* SOURCE EXCERPT
## start

Net cash used in investment activities amounted to $42.6 million in the three months ended March 31, 2008. Net cash used in investment activities was primarily attributable to purchases of short term investments of $73.5 million, and an investment in preferred stock of a privately-held company of $1.5 million, partially offset by the maturities and sales of short term investments of $33.5 million.
Financing Activities
Our financing activities generated $631,000 in the three months ended March 31, 2009, primarily due to proceeds from stock option exercises and employee stock purchase program of $837,000, partially offset by principal payments on capital lease obligations of $206,000. Our financing activities generated approximately $140,000 in the three months ended March 31, 2008, primarily due to proceeds from stock option exercises of $1.1 million, partially offset by principal payments on capital lease obligations of $946,000.
Off-Balance Sheet Arrangements
As of March 31, 2009, we did not have any off-balance sheet arrangements.
Contractual Obligations
The following table summarizes our contractual obligations at March 31, 2009, and the effect those obligations are expected to have on our liquidity and cash flows in future periods:
Payments Due by Period | ||||||||||||||||
Less Than | Beyond | |||||||||||||||
Total | 1 Year | 1-3 Years | 3 Years | |||||||||||||
(In thousands) | ||||||||||||||||
Commitments under capital lease | $ | 1,385 | $ | 651 | $ | 655 | $ | 79 | ||||||||
Non-cancelable operating lease commitments | 7,463 | 2,438 | 3,420 | 1,605 | ||||||||||||
Service commitments | 1,553 | 1,325 | 214 | 14 | ||||||||||||
Purchase commitments | 6,669 | 6,669 | — | — | ||||||||||||
Total | $ | 17,070 | $ | 11,083 | $ | 4,289 | $ | 1,698 | ||||||||
For purposes of this table, purchase obligations for the purchase of goods or services are defined as agreements that are enforceable and legally binding and that specify all significant terms, including: fixed or minimum quantities to be purchased; fixed, minimum or variable price provisions; and the approximate timing of the transaction. Our purchase orders are based on our current manufacturing needs and are fulfilled by our vendors within short time horizons. In addition, we have purchase orders that represent authorizations to purchase rather than binding agreements. We do not have significant agreements for the purchase of raw materials or other goods specifying minimum quantities or set prices that exceed our expected requirements.

## end

* WRITTEN EXERCISE
Answer these from the source excerpt above:
1. How much cash did financing activities generate in the three months ended March 31, 2009?
2. What is the total for non-cancelable operating lease commitments in the table?
3. Did the company have any off-balance sheet arrangements as of March 31, 2009?

* DATA PROVIDED

## start

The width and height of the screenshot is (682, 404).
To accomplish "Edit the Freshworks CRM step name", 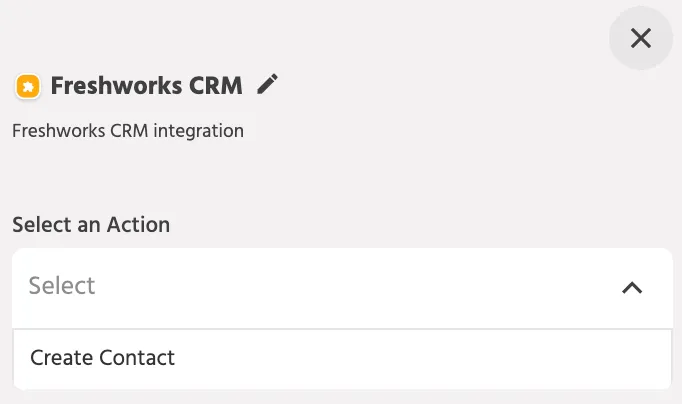I will [267, 84].
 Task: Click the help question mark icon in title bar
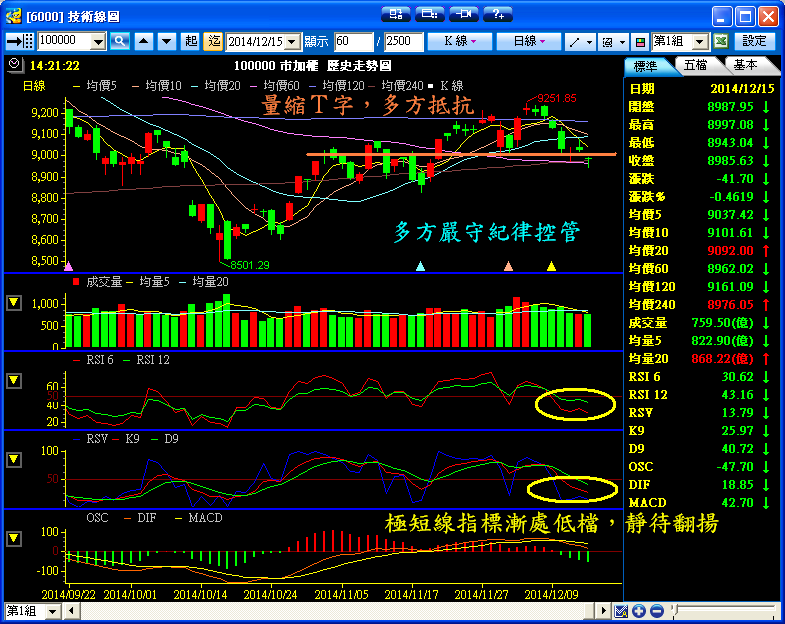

## end

* PROBLEM SOLUTION
1. $631,000
2. $7,463 thousand
3. No